What impact have irresponsible arms sales had on people’s lives in Haiti? How have groups that commit human rights violations been able to obtain weapons? This report from the Control Arms campaign examines the supply of arms to Haiti and its effect on individuals and communities. It argues that irresponsible arms transfers are fuelling atrocities in Haiti. Governments must take responsibility for the supply of arms, by agreeing a new international arms trade treaty.
Despite the presence of UN troops, armed violence continues to ravage the lives of people in Haiti’s capital, Port-au-Prince. Poorer areas of the city have been devastated by continuous violence, including a brutal war between armed groups composed mainly of young men and teenagers. The victims have been predominantly ordinary people, who have suffered killings, rapes, kidnappings and extortion. Armed violence curtails almost every aspect of ordinary life, closing schools and hospitals and halting public transport and market activity. Haiti’s police have also been known to carry out human rights abuses and extrajudicial killings.

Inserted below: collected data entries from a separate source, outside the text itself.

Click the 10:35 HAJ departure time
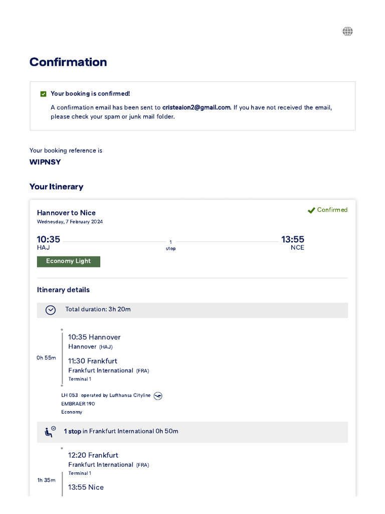 tap(49, 240)
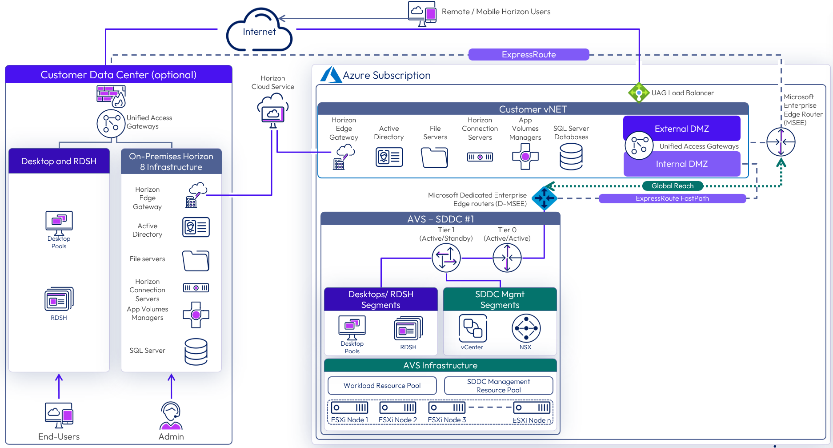Image resolution: width=833 pixels, height=448 pixels.
Task: Select the D-MSEE edge router icon
Action: (544, 198)
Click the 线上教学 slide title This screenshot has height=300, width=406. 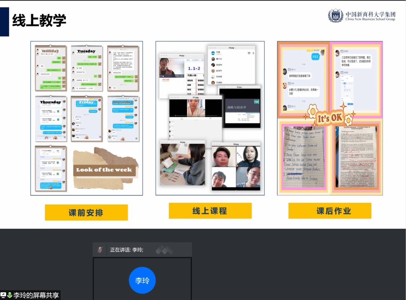[x=39, y=20]
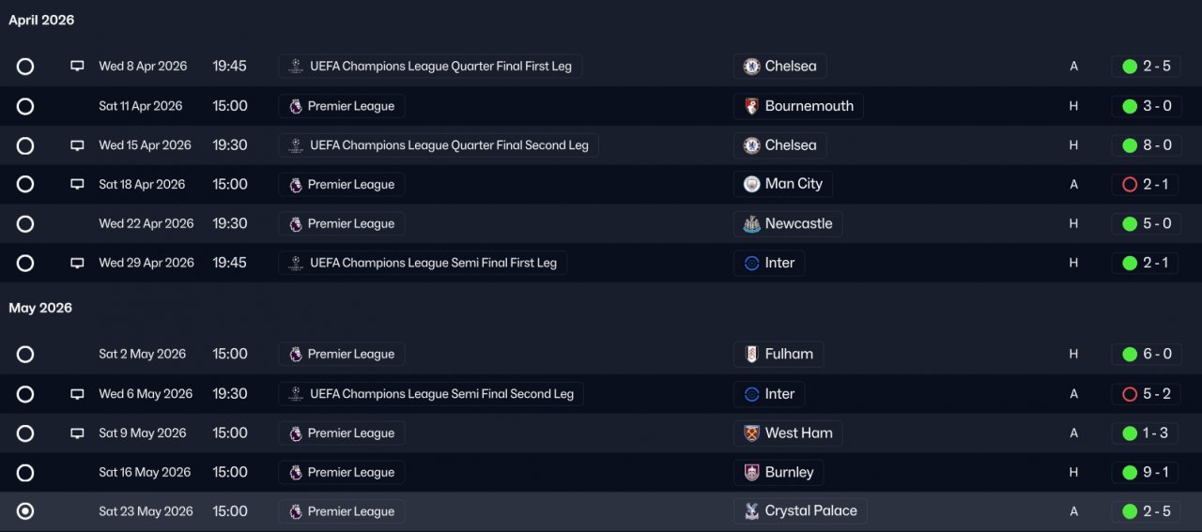Click the Newcastle club badge
The height and width of the screenshot is (532, 1202).
751,224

There are an estimated 210,000 small arms and light weapons in circulation in Haiti, most held illegally by civilians and various armed groups. Since Haiti produces no firearms itself, its armed groups depend on supplies from abroad. Analysis of the supply of weapons to Haiti reveals that:
- covert and illegal arms trafficking are common, with well-worn smuggling routes from Florida, where guns are easily available. Haiti’s ill-equipped and understaffed police and coastguard are unable to control its porous borders and long coastline;
- Haiti has received transfers of automatic weapons from the Dominican Republic, Jamaica, Central America, Brazil, South Africa and Israel;
- the USA has been the largest supplier of legal and illegal arms to Haiti since the 1980s. Since 2004 the USA has made a large exception to its 1991 embargo on arms supplies to Haiti;
- there is a danger that arms supplied by the USA to the Haitian police will either be used in abuses or channelled to other armed groups; and,
- several countries, including Brazil, the UK, France, the Netherlands and Switzerland, have legally exported arms to Haiti in the past decade.
Haiti needs an international arms trade treaty (ATT). An ATT would establish global, legally-binding, minimum standards for all international arms transfers, based on principles of international humanitarian and human rights law. Subscribing countries would need to ensure that they do not transfer arms where they are likely to be used to commit human rights violations. To reduce the proliferation and misuse of arms in Haiti:
- the government must take immediate measures to prevent extrajudicial executions, investigate human rights abuses and prosecute those responsible;
- disarmament, demobilisation and reintegration programmes aimed at creating jobs and providing motivation to abandon armed violence must be sustained once the UN mission leaves;
- there must be peaceful ways out of poverty, through access to healthcare, education, food and jobs;
- there must be movement towards the regulation of state and non-state arms supplies and permanent civilian disarmament;
- those who supply arms to the Haitian police must ensure that the police uphold standards for the use of force and firearms; and,
- smuggling of illegal weapons must be stopped and embargoes must not be broken.